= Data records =
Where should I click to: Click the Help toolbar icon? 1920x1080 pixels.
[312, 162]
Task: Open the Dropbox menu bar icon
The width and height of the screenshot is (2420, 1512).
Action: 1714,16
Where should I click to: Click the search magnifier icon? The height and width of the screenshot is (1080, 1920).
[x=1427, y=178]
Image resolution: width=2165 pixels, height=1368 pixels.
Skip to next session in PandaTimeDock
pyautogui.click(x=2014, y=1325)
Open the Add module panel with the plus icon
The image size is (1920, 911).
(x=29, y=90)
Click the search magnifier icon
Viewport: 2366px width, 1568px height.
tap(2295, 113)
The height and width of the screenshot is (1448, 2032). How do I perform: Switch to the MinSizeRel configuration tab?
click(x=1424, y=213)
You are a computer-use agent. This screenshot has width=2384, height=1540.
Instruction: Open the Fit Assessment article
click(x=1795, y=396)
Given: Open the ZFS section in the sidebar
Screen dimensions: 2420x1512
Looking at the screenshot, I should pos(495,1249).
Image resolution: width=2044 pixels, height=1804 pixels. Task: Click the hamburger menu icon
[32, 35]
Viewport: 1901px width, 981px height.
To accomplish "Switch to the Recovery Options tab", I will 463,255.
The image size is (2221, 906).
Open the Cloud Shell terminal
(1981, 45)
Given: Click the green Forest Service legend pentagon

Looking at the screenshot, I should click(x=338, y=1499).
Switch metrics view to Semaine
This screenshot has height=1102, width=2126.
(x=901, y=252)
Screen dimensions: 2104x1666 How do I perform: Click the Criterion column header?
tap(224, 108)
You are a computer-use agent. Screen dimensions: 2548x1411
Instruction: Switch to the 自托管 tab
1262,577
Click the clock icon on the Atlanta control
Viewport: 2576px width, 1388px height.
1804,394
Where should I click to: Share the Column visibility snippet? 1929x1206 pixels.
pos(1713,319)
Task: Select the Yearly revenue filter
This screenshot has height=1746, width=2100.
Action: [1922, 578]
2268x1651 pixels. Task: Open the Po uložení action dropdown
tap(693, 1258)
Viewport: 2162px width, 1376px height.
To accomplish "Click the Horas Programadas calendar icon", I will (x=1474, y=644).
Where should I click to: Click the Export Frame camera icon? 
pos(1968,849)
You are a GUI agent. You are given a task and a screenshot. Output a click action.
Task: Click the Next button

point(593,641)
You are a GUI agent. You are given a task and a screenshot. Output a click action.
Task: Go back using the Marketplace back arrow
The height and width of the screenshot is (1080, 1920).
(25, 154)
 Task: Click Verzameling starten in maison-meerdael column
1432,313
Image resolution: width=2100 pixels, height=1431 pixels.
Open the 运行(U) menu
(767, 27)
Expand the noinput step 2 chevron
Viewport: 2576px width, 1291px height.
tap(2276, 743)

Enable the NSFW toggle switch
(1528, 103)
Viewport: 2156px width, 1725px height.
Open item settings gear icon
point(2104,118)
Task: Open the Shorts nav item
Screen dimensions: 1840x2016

= Brief =
Please show all lines from the entries that contain the word "agent".

= Worked solution =
You are a computer-use agent. This screenshot has width=2384, height=1540.
You are a computer-use agent. Screen dimensions: 2548x1411
You are a GUI agent. You are given a task and a screenshot. Output a click action.
You are a GUI agent. You are given a task and a screenshot. Output a click action.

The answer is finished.